Una buena parte de los pacientes que llegan con demencia a un centro de salud están erróneamente diagnosticados.   


- La mayoría de estos son diagnosticados con depresión o cualquier otro padecimiento psiquiátrico

- Los profesionales de Sociedad Vasco Navarra de Psiquiaría abordan en Vitoria las claves del futuro de los tratamientos psiquiátricos


Vitoria, octubre de 2011.- El diagnóstico de las enfermedades mentales no es fácil y más cuando éstas se encuentran en las fases iniciales. En el caso de la demencia, una buena parte de los pacientes que llegan a un centro de salud están erróneamente diagnosticados, según explica Juan Medrano Albéniz, psiquiatra del Hospital Psiquiátrico de Álava, miembro de la Sociedad Vasco Navarra de Psiquiatría.

Medrano ha dado a conocer estos apuntes durante el Simposium I: Ciclo Vital, Evolución y Trastorno Mental Grave, enmarcado en la X. Reunión de la Sociedad Vasco-Navarra de Psiquiatría, que se celebró la semana pasada en la capital alavesa.

Centrándose en el lema de la reunión, “Cronocidad en psiquiatría: Claves terapéuticas y retos de futuro”, el especialista ha hecho hincapié en los retos que se presentan a la hora de dar un diagnóstico cuando llega un paciente con demencia y ya ha sido diagnosticado.

La demencia es la pérdida progresiva de las funciones cognitivas que provoca incapacidad para la realización de las actividades de la vida diaria. Los déficits cognitivos pueden afectar a cualquiera de las funciones cerebrales como la memoria, lenguaje o funciones ejecutivas como la resolución de problemas.

En primer lugar, Medrano ha indicado que “una buena parte de los pacientes que llegan con demencia a un centro de salud mental están erróneamente diagnosticados de depresión o de cualquier otro padecimiento puramente psiquiátrico” y ha propuesto como solución que “los dispositivos psiquiátricos deberían capacitarse para diagnosticar acertadamente la enfermedad”.

Por otro lado, el especialista ha afirmado que “existe un reto de la comunicación del diagnóstico a las familias y al propio enfermo”, por lo que ha insistido en que “hay que acertar en la forma de de comunicarlo o en la decisión de no hacerlo”.

En tercer lugar, según Medrano, está “el reto del abordaje psiquiátrico”. En la demencia existen muchos síntomas psicológicos y conductuales que representan el grueso de la intervención de los dispositivos psiquiátricos. El recurso actual a la farmacología como eje de las intervenciones terapéuticas implica que se añadan psicofármacos a la pauta medicamentosa que ya esté tomando el paciente.

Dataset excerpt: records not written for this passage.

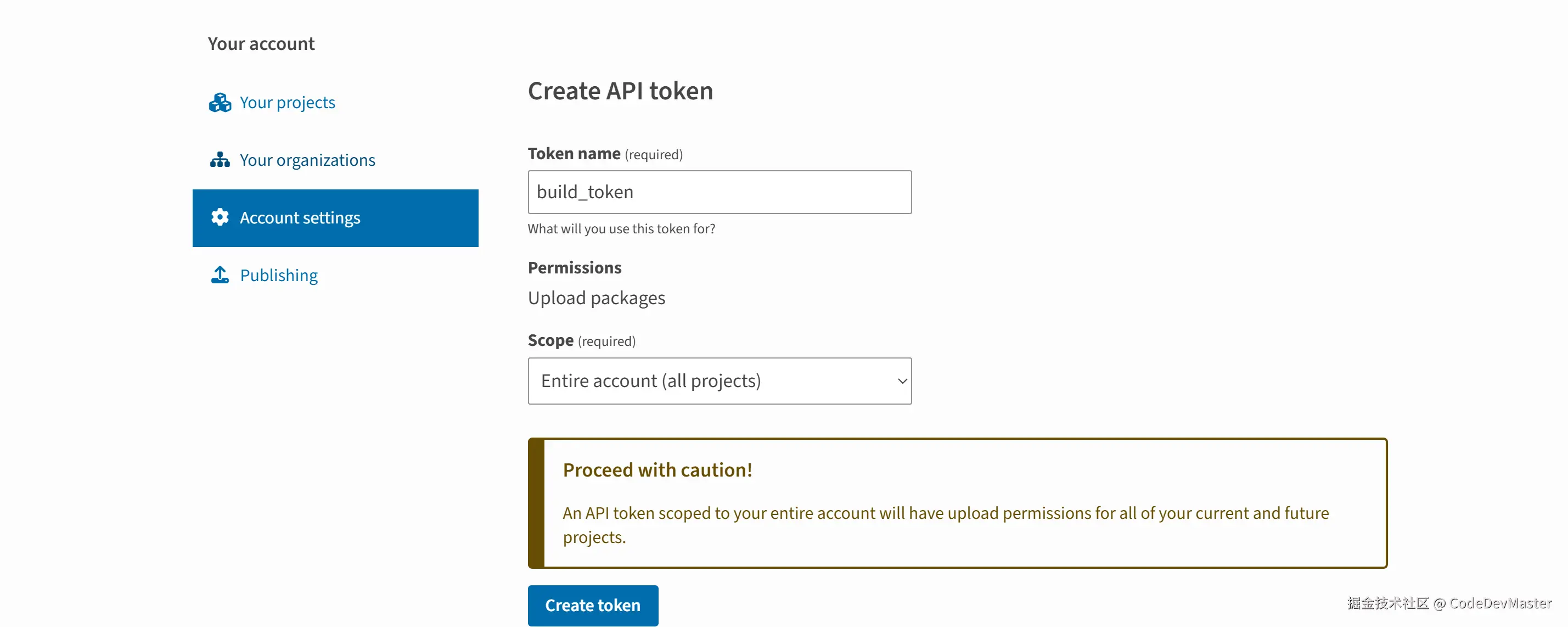This screenshot has width=1568, height=627.
Task: Click the chevron arrow on Scope select
Action: (x=902, y=381)
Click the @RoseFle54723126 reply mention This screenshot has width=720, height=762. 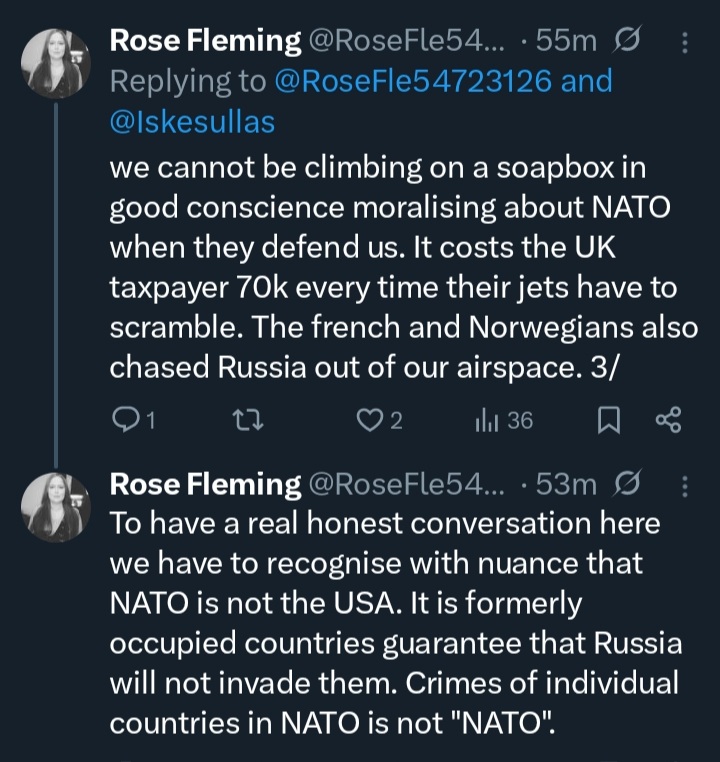tap(411, 81)
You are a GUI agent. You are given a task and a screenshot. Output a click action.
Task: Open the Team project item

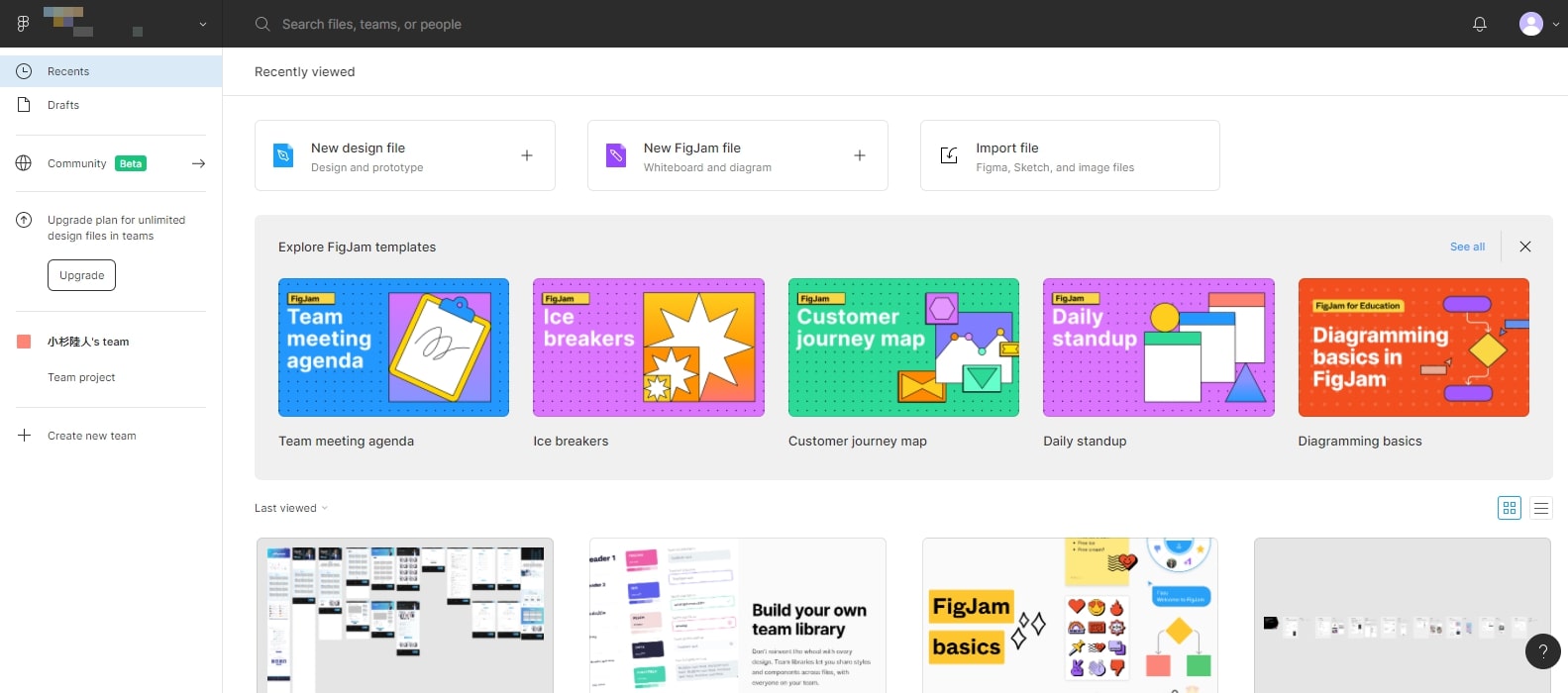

De esta manera, surge la posibilidad de generar interacciones perjudiciales para el paciente.

Medrano ha lamentado, además, que la financiación con la que se cuenta para este tipo de patologías porque “la demencia es una enfermedad de incidencia y prevalencia crecientes a medida que envejece la población y aumenta la esperanza de vida. Actualmente hay una cobertura insuficiente para las necesidades del colectivo de enfermos y familias”.

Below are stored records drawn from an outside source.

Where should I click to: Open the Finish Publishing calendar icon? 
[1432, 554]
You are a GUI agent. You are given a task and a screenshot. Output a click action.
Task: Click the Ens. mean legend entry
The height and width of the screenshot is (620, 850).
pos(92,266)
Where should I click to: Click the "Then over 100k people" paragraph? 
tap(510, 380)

Depresión, un origen de demencia

La depresión es un trastorno del estado de ánimo que en varias ocasiones pueden llevar a sufrir una demencia. El psiquiatra Pablo Malo, por su parte, también durante el Simposium I: Ciclo Vital, Evolución y Trastorno Mental Grave, ha abordado los trastornos depresivos.

Según el experto, “el ser humano vive con un optimismo innato que le hace alejarse de la depresión y, por consiguiente, de otras patologías”. Sin embargo, Medrano ha indicado que “no siempre no se puede ser optimista”.

“Cuando fallamos, cuando fracasamos, cuando algo sale mal, cuando estamos atrapados, tenemos que pararnos a reflexionar, a buscar una salida y en esos momentos nos interesa ser realistas y no ver la vida de color de rosa. En esos momentos sufrimos una respuesta o reacción del organismo que se corresponde con lo que llamamos depresión, que puede derivar en otras patologías”, ha subrayado.

Julio San Juan, profesor Titular de Psiquiatría Universidad de Valencia, ha incidido en que “de acuerdo con la Teoría de la Evolución la persistencia de un determinado rasgo depende de su capacidad para potenciar la supervivencia y la capacidad de reproductivos del individuo”.

“Siguiendo este principio los genes que predisponen a las enfermedades mentales dado su carácter desadaptativo deberían desaparecer por selección natural. El proceso de persistencia de las mismas es uno de los retos más importantes que tiene en este momento la investigación en genética psiquiátrica”, ha concluido.